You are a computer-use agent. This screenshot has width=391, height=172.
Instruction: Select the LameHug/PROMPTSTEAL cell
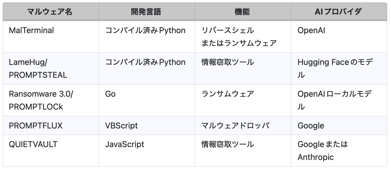tap(38, 68)
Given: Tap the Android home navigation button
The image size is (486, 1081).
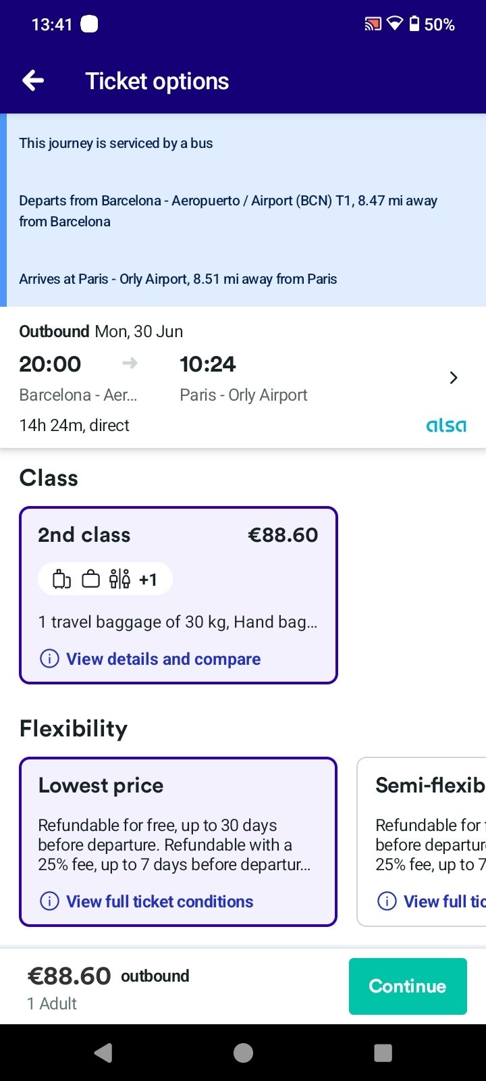Looking at the screenshot, I should point(243,1053).
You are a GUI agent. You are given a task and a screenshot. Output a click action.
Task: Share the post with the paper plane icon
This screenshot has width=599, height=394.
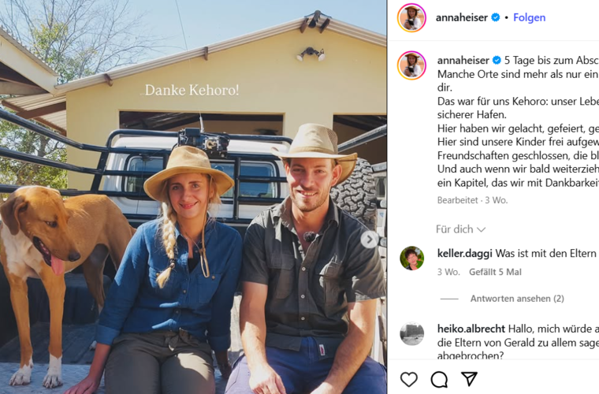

◆ ◆ ◆

From the line containing "Instruction: Select the" through the last line of the data above, write out every line word for word, and nothing else. Do not include the pictures.

Exercise response
Instruction: Select the LameHug/PROMPTSTEAL cell
tap(38, 68)
Given: Tap the Android home navigation button
The image size is (486, 1081).
Looking at the screenshot, I should point(243,1053).
You are a GUI agent. You are given a task and a screenshot. Output a click action.
Task: Share the post with the paper plane icon
This screenshot has width=599, height=394.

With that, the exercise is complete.